Previous blog posts in the past based on my project:-

  • GSoC 2018: Starting with CERN — Part I
  • GSoC 2018: RNN and LSTM Networks — Part II
  • GSoC 2018: Forward Propagation in LSTM Network — Part III
  • GSoC 2018: Backpropagation through time in LSTM Network — Part IV

You can checkout these blogs in the “Tech” section.

Current State of the Work

The current work of LSTM module includes the complete implementation of forward propagation and backpropagation feature. The LSTM layer was designed from scratch. The layer currently supports Reference and CPU architectures. For GPU, it’s still in progress and is a low priority at present.

  1. The forward propagation has been implemented and it is working well for the CPU version. It takes time to compute the weights matrix for large data. There is a chance to optimize the performance for the large dataset as discussed during meetings.

  2. The backward propagation has been implemented following the similar implementation design of the RNN backward pass method.

  3. The current network design only updates internal parameters like state weights, input weights, and biases.

  4. Benchmarked the performance on the ECAL dataset logged by the Large Hadron Collider (LHC). Achieved ~60% accuracy on test data. This accuracy can be improved by providing features such as training model in batches of data, experimenting and using correct optimizer and hyperparameters like learning rate and epochs.

Future Work

The network design of the LSTM layer and unit tests has been written by taking reference to torch-rnn module written in Lua.

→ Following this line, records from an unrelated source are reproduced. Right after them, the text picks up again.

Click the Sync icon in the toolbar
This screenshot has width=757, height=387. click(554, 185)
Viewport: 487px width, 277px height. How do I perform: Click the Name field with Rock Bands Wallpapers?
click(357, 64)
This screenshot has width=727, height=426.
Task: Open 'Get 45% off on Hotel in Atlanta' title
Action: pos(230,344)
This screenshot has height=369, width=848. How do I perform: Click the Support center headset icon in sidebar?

The repository can be found here: torch-rnn

The future work related to LSTM layer design and improvements that can be done in the network are mentioned below:

  1. Backpropagation design needs to be improved by showing updated values of each gate during the training process at each timestep.

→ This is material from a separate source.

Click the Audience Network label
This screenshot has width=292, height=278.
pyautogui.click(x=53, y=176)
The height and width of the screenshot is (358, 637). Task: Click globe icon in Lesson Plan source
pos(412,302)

  2. Improving model accuracy by introducing training of the model using data in batches, correct use of hyperparameters like learning rate, epochs.

  3. The model training session can also be improved by implementing and introducing new optimizers to achieve high training performance.

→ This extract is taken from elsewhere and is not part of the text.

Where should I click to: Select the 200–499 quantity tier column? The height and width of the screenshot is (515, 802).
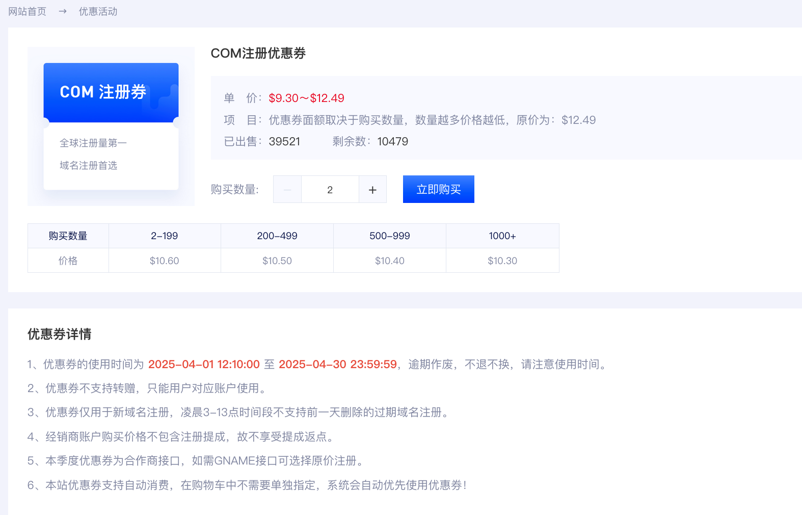277,236
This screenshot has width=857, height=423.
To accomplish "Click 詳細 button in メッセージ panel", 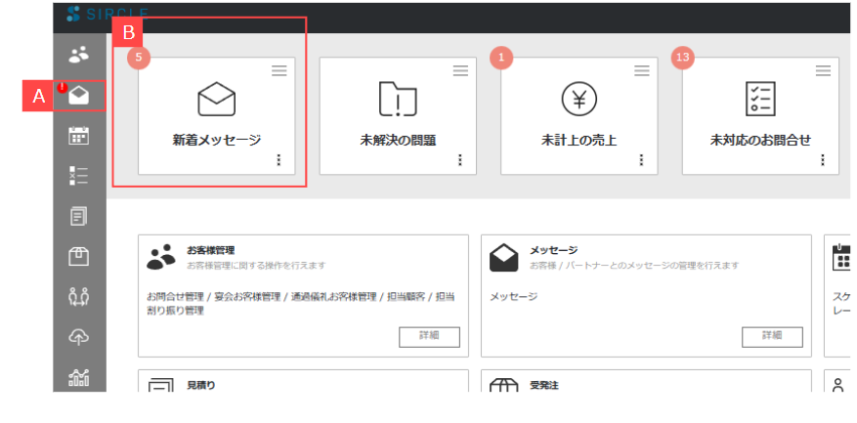I will click(x=772, y=336).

  4. Implementation of GRU layer — a variant of LSTM networks.

Conclusion and Experience

I have gained a lot of experience in the field of Deep Learning as this was my first intern in the field of Machine Learning. I got to know more about working principles in the field of Machine Learning. It is totally different from Software Development. Explored the best practices of development using C++14 and in-built libraries. It was a great experience working with CERN mentors. Their way of approach and communication is absolutely brilliant. Learned about Object-oriented programming and it’s best practices to follow within a software industry.

Special Mentions

Lorenzo Moneta, Saurav Shekhar and Kim Albertsson for providing me the opportunity to work on this work project. All the help and suggestions provided by them during weekly meetings were really helpful to understand the project and made me forward towards the right direction of development.

It was a great experience working with my project partners who became really good friends at the end: Siddhartha, Ravi, Manos, and Anushree.